La decisión de la Corte satisface los intereses estratégicos de la gran burguesía y no supone riesgo alguno para el sistema, considerando que prácticamente todos los candidatos con opciones de suceder a Uribe suscriben su estrategia. Todos son –con matizaciones menores– partidarios de la ‘seguridad democrática’. No habría, entonces, lugar para cambios que no sean de fachada y los retoques serían los estrictamente indispensables para corregir el rumbo y dar una imagen nueva ante la opinión nacional e internacional. Tampoco se observa, de momento, una fuerza popular opositora que pueda llegar al gobierno y proceda a desmantelar la política económica neoliberal, opte por la solución política del conflicto armado y anule los compromisos militares con Washington.

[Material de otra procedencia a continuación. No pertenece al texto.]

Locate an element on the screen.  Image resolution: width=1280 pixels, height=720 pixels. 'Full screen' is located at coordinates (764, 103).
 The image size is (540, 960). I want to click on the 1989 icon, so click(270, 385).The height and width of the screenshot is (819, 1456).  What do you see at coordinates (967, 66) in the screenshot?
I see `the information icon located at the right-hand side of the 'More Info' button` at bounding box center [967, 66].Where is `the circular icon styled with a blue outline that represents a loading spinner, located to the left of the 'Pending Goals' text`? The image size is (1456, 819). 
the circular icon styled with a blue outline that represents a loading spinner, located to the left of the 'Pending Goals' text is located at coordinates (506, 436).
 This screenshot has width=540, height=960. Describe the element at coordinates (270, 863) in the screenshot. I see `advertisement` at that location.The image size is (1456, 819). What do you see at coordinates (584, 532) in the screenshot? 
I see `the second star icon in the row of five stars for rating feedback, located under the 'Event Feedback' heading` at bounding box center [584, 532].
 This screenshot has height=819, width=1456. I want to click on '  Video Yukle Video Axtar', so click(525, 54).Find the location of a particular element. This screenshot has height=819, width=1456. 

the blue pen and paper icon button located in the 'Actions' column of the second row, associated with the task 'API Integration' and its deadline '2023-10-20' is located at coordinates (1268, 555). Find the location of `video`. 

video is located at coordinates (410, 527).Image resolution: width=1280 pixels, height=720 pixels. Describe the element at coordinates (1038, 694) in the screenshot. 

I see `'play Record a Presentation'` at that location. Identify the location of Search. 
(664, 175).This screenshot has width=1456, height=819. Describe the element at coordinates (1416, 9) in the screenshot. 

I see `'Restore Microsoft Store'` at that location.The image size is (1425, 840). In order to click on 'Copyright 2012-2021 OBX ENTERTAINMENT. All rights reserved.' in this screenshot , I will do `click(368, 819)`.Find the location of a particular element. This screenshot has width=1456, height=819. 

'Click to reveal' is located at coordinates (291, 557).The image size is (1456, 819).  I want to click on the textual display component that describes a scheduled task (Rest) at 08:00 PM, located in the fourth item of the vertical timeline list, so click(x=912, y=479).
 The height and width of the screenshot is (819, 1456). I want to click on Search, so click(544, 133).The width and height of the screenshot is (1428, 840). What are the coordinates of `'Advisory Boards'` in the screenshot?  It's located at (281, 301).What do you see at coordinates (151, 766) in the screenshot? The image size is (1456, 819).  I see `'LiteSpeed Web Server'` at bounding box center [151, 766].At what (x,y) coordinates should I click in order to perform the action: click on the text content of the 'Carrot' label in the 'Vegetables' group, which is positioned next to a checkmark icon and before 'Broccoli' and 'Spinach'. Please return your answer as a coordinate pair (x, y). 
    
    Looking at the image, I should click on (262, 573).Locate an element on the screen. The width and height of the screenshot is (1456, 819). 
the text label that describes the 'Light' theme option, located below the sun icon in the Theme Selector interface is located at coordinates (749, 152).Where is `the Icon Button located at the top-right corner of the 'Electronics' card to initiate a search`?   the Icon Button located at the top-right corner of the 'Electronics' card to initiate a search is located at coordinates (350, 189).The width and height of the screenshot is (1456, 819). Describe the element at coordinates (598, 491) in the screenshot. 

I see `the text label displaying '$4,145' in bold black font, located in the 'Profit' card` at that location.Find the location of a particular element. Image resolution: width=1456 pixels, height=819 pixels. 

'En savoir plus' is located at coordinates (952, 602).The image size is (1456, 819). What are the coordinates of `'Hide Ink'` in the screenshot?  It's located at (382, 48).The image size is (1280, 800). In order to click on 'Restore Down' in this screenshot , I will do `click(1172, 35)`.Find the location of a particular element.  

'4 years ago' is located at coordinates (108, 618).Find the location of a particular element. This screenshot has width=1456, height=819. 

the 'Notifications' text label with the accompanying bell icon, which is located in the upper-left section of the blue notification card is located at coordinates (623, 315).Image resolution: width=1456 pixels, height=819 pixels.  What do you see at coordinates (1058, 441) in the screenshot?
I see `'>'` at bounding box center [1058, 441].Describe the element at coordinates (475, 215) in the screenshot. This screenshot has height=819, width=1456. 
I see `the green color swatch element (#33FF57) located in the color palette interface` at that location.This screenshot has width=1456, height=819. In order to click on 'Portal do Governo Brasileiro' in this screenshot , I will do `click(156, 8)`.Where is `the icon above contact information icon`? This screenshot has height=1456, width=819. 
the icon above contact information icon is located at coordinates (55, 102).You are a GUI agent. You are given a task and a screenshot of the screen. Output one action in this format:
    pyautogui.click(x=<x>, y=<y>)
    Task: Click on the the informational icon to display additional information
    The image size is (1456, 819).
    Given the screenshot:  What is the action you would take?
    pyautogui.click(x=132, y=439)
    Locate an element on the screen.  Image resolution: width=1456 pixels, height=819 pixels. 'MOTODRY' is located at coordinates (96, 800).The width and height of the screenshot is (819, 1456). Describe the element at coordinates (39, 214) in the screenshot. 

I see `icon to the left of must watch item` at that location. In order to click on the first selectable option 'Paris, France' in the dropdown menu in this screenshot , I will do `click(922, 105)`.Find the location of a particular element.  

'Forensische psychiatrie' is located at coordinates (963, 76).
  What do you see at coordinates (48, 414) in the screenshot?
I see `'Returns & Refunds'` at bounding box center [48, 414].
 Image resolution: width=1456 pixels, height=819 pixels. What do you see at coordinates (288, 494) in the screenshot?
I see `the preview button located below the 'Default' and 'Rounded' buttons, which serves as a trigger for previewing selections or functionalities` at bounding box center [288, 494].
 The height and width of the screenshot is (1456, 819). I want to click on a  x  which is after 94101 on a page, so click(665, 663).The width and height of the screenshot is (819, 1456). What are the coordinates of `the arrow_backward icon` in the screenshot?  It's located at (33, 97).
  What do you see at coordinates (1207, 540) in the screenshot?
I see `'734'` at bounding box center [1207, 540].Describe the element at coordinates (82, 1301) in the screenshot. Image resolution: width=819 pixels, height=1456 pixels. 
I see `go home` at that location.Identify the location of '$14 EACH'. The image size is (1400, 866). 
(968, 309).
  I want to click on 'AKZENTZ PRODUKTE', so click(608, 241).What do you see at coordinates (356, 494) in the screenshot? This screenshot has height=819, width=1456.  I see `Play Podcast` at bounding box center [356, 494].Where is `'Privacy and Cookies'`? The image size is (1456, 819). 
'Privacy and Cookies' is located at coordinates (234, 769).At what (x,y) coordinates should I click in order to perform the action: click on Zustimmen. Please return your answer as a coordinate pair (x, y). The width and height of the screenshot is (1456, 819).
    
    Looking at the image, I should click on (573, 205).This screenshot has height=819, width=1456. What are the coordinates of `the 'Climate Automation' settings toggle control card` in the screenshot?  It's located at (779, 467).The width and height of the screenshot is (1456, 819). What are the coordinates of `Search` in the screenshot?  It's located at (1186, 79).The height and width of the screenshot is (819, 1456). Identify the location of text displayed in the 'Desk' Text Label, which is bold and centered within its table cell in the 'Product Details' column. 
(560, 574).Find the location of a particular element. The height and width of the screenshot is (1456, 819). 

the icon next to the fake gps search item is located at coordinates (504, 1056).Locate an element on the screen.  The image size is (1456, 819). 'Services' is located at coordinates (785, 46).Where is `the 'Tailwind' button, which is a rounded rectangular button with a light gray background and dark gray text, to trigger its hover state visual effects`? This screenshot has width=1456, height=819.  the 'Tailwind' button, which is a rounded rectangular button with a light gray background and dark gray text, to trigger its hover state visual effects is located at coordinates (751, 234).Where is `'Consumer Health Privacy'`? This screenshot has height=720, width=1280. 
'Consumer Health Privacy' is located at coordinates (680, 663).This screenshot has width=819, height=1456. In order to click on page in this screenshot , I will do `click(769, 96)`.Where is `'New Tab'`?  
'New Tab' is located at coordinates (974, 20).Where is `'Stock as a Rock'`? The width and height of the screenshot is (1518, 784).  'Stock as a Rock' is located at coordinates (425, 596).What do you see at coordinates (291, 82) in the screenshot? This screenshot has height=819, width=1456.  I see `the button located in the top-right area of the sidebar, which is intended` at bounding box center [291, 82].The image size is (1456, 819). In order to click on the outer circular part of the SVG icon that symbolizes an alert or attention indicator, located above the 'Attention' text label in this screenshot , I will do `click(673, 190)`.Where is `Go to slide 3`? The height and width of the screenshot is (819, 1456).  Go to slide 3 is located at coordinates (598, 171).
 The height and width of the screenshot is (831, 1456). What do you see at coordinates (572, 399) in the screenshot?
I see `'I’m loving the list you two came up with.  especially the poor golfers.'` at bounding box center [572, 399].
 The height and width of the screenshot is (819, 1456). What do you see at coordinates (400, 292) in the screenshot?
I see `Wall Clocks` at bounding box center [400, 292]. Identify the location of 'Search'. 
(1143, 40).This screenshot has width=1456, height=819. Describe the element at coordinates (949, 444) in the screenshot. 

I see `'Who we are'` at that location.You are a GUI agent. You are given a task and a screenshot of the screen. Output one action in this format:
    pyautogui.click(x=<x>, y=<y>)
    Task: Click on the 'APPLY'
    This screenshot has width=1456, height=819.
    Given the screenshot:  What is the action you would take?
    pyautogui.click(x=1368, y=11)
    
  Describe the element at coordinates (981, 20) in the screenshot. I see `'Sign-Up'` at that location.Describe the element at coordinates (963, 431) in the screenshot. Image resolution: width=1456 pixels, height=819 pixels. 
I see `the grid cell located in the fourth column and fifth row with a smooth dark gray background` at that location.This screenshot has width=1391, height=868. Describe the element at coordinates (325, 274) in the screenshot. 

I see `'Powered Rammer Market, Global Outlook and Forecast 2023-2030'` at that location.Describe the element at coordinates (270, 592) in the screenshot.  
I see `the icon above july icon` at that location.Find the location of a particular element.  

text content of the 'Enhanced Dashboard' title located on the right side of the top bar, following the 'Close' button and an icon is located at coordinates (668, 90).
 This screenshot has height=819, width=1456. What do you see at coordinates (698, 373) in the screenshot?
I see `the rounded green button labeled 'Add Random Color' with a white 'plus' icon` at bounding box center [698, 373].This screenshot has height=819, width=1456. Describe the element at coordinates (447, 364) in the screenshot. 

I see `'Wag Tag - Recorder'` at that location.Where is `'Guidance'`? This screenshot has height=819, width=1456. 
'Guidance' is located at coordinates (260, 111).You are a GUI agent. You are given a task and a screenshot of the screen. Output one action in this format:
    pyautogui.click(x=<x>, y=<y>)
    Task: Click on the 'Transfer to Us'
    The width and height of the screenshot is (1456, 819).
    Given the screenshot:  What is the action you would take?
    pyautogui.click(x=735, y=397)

Uribe se va, pero el engendro de la ‘seguridad democrática’ se queda. Más allá de la retórica normal en este tipo de eventos, prácticamente ningún candidato con opciones se propone abandonar realmente una estrategia que ahora desean convertir en una política de Estado. Abandonado todo proyecto desarrollista y comprometido a fondo el país con la estrategia imperialista de los Estados Unidos para la región, no sorprende que la burguesía colombiana haya convertido la ‘seguridad democrática’ en su propósito nacional. Hasta la izquierda moderada –el Polo Democrático Alternativo (PDA)– muestra en su seno desconcertantes contradicciones en un tema de tanta trascendencia, sorprendiendo a su electorado con declaraciones extrañas –por decir lo menos– de importantes dirigentes del PDA, empezando por su candidato a la presidencia, el senador Petro.

Uribe no será candidato pero deja funcionando un sistema que ofrece amplias garantías a las fuerzas que controlan el poder real en el país. Aún en el caso probable de una disolución de los partidos uribistas, la continuación del uribismo parece garantizada, con o sin ellos. Confiada, entonces, en la supuesta debilidad de la oposición popular, el reto de la clase dominante no es otro que imponer un gobernante nuevo que siga las políticas de Uribe, pero que no aparezca muy comprometido con sus prácticas autoritarias y mafiosas. Una salida diferente, es decir, el triunfo de una oposición real al sistema no parece de momento una posibilidad. Pero, en las coyunturas críticas puede cambiar radicalmente el rumbo de los acontecimientos: Colombia es una bomba de tiempo y la confianza de la clase dominante en la desorganización y escasa participación política de las mayorías podría en un momento dado transformarse. Hace falta sólo una chispa para incendiar toda la pradera.